*** Input Section Begins ***

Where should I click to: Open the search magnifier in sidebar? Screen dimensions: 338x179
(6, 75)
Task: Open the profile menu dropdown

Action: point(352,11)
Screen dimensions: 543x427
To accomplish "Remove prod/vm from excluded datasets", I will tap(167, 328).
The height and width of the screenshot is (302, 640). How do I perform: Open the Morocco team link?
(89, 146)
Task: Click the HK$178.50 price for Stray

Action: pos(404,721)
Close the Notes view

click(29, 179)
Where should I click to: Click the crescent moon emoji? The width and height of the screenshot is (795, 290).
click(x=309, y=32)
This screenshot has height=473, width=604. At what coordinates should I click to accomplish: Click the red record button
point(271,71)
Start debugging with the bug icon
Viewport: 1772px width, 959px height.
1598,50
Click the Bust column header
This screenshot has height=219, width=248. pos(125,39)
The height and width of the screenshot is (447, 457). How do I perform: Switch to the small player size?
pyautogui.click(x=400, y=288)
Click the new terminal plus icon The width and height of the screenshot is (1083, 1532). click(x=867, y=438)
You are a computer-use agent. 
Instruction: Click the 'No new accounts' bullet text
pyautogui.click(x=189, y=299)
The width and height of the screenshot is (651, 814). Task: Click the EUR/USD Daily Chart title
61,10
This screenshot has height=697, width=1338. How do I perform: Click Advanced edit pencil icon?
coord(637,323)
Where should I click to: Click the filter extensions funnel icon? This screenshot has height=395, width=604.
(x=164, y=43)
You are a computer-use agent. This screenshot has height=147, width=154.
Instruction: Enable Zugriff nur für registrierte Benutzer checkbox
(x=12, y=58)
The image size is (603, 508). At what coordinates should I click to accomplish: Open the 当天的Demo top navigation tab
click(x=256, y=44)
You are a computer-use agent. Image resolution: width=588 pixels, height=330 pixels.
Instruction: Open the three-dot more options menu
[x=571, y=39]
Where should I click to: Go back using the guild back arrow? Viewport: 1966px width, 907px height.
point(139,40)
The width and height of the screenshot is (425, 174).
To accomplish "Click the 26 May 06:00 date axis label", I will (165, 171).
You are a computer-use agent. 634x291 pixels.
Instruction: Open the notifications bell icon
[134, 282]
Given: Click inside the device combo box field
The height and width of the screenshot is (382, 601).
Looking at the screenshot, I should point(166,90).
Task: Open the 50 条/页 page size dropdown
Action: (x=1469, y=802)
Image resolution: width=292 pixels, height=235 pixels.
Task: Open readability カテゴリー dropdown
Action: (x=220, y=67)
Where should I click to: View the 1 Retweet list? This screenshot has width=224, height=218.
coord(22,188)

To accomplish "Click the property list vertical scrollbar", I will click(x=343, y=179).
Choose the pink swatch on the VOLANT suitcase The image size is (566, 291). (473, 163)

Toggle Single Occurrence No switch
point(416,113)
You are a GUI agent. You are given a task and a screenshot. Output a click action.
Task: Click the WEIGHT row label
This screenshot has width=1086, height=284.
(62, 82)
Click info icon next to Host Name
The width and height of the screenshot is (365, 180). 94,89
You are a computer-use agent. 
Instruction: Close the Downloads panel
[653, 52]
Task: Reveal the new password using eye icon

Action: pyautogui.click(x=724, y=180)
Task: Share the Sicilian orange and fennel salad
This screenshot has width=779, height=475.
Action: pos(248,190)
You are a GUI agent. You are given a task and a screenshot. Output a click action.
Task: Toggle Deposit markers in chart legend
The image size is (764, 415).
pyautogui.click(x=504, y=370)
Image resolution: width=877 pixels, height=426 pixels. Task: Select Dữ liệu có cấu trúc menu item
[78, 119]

*** Input Section Ends ***

The word "agent" may appear in several lines of the data; count those lines and give only the number.

● **Your solution**
7